俺の1コ下で入ってきたマネージャーの苗字名前。何事にも一生懸命で純粋で、からかい甲斐のある奴。いつからじゃったか、そんな苗字が可愛くて仕方がなくなってしまったのは。

苗字は俺のことをどう思っているのか、最初は多分ただの先輩としか思っていなかっただろう。絶対に好きにさせてみせる、俺のことを好きにさせて、好きだと言わせたい、そう思った。

それから数ヶ月、苗字の俺を見る目が変わったのに気付いた。苗字は分かりやすい奴じゃからの。今告白すれば絶対にOKを貰えるじゃろう。じゃが、目標は苗字から告白させること、俺から言ったんじゃ意味がない。


「のぅ柳生。苗字って俺のこと好きじゃよなぁ…」

「……そう思っているなら、さっさと言ってしまえばいいじゃないですか」

「言えん」

「何にこだわっているか知りませんが…詐欺師も形無しですね。でも、それが恋というものですよ」


そんな風に柳生に言われたこともあった。そんなこと自分でも分かっとる。苗字から告白させることが目的だからと自分に言い訳しているだけで、ほんとは自分から告白する勇気がないだけじゃ。もしかしたら俺の勘違いじゃないだろうか、俺なんかと苗字は釣り合わないんじゃないだろうか、そんなことばかり思ってしまう。正直自分がこんなにヘタレじゃったとは思ってもみなかった。


そして何も言えないまま、部活を引退する日。帰り際に、赤也と一緒におる苗字を見た。苗字はどうしようもないほど泣いとって、赤也に慰められとった。2人でぴったりと隣に並んで座って、苗字は素直に赤也に頭を撫でられている。


…そうか、苗字は赤也のことが好きなんじゃ。結構お似合いじゃないか。そんな風に思ってしまった。







「やーぎゅ。昼飯行くぜよ」

「はい、あ、今日はお昼を食べたら行くところがありまして」

「そうなんか」

「はい、苗字さんに図書室で話があると言われています」

ドサッと、購買で買ってきたパンが入った袋を床に落としてしまった。俺としたことが、何を動揺しとるんじゃ…。

「おや?どうされました、仁王君」

こいつ…面白がっとる。眼鏡の奥の目が笑っとるぜよ。

「柳生、飯食ったら俺と入れ替わるぜよ」

「はぁ…まぁいいでしょう」

部活を引退して、めっきり会う機会が少なくなってしまった苗字。
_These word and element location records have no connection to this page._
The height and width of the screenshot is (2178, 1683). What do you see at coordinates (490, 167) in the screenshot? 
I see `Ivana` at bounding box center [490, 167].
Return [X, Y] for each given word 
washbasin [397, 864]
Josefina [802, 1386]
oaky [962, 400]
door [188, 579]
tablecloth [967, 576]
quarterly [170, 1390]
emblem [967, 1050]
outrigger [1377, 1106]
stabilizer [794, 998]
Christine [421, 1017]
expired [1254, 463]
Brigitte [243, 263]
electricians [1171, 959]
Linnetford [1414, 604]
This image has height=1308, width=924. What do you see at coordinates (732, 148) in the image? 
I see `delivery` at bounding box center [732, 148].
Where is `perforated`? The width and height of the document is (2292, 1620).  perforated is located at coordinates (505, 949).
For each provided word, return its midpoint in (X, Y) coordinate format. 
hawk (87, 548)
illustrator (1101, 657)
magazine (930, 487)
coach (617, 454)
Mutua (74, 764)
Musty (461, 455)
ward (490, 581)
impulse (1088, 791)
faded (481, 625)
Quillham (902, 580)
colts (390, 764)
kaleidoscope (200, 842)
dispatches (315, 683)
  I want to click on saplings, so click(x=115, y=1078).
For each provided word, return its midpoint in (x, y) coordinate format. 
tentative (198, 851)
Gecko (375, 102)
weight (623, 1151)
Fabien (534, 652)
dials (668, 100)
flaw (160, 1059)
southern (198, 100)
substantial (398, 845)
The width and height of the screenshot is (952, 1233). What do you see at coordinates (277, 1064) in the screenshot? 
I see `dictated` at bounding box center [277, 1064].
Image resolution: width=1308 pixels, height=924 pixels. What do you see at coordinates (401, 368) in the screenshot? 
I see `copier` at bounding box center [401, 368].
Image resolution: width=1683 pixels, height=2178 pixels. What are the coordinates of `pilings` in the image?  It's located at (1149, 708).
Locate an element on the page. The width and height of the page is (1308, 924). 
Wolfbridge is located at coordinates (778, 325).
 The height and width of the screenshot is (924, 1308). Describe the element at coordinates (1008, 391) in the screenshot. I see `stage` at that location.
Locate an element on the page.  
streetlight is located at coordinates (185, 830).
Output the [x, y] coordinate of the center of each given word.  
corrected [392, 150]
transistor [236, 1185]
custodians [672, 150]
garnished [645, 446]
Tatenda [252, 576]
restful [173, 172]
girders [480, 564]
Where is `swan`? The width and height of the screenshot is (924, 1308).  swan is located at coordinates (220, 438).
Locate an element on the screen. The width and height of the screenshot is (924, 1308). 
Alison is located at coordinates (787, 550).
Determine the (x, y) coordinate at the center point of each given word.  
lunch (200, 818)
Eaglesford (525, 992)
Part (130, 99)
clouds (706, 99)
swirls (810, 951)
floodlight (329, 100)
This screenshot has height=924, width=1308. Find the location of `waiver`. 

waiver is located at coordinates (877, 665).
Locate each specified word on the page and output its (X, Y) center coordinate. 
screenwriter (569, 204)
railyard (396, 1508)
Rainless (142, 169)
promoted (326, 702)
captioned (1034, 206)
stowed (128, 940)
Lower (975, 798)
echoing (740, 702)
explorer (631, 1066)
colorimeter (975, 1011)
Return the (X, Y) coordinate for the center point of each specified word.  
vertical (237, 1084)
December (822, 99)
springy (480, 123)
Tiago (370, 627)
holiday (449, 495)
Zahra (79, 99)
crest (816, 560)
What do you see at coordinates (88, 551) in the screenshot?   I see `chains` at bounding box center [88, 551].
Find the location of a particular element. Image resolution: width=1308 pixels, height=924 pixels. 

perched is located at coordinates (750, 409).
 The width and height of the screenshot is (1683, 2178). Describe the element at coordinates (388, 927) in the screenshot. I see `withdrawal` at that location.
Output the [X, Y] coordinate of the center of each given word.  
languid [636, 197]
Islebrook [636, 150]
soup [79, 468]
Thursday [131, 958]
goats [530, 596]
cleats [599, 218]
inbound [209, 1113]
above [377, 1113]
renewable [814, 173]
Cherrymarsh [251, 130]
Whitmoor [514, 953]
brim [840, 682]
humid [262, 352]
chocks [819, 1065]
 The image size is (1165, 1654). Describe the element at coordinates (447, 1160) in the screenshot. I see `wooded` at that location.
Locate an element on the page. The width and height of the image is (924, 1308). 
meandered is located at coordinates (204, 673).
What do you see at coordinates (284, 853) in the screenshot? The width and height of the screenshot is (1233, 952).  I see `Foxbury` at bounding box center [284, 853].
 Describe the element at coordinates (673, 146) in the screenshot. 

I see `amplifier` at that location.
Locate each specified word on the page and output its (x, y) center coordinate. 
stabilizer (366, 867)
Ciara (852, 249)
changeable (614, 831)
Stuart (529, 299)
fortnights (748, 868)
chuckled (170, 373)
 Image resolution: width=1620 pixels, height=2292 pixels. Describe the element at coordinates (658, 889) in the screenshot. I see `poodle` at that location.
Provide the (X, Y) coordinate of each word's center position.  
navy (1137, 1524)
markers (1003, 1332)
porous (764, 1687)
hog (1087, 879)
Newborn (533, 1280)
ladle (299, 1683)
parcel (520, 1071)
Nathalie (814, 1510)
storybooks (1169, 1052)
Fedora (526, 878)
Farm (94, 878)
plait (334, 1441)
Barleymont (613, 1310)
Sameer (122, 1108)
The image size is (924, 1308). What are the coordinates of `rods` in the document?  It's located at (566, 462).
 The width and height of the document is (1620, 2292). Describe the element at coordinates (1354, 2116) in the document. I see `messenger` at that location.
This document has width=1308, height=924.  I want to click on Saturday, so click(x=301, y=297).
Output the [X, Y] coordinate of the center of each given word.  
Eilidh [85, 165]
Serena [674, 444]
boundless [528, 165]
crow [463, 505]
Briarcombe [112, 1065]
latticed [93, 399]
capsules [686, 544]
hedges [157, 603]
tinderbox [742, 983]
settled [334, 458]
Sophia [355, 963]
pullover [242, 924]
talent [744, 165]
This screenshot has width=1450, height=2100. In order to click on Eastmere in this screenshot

俺はあれからもやはり苗字のことが忘れられなかった。そんな時にこの柳生の言葉。柳生になんの話があるっていうんじゃ。なんの話かは知らんが、柳生が入れ替わってもいいと言っとるんじゃから、いいじゃろ。どんな形でもいいから、苗字に会いたかった。




「あの、柳生先輩っ」

「どうされました、苗字さん。話があるとのことでしたが」

「あ、はい…あの、仁王先輩のことなんですけど…」

柳生に話があるなんて何の話だと思っていたら、まさかの俺の名前が出てきて一瞬ドキリとした。が、すぐに平然を装う。幸い苗字は鈍感じゃし、変装にも全く気付かれていないみたいじゃ。

「仁王君がどうかされました?」

内心ドキドキしながら聞き返す。絶対顔には出さんけど。

「あの、仁王先輩が最近欲しがっている物とかって分かりますかっ?」

俺が欲しいもの……俺はお前が欲しいんじゃけど。真剣な目で見つめてくる苗字が可愛くて仕方がなかった。そうか、そういえばもうすぐ俺の……

「仁王君ですか…あぁ、そういえばネジとドライバーが欲しいと言っていましたね」

「ネ、ネジとドライバー!?」

ふふ、困っとる困っとる。ほんとはネジとドライバーなんて微塵も欲しくないんじゃが、少しこいつを困らせてみたくなってのぅ。

「わ、分かりました!ありがとうございます!」

そう言って、苗字はパタパタと走って図書室を後にした。

さて、苗字はどうするかの、困って俺のところへ聞きに来てもいいし、ほんとにネジとドライバーを渡してきても面白いのぅ。

「仁王君、もうよろしいですか?」

俺の格好をした柳生がそう言いながら、俺のところへ来る。

「あぁ、満足ぜよ」

「まったく、あんまり苗字さんを困らせないでくださいね」

「プリッ」






今日は俺の誕生日。朝から沢山プレゼントを受けとった。俺はいつ苗字が来てくれるか楽しみにしていた。だが、放課後になっても、苗字は現れなかった。

(くそ、なんでこんなにイライラするんじゃ…)

そんな時、前方からワカメ頭が走ってくるのが見えた。赤也、こいつは毎日苗字と過ごしとるんじゃよな…。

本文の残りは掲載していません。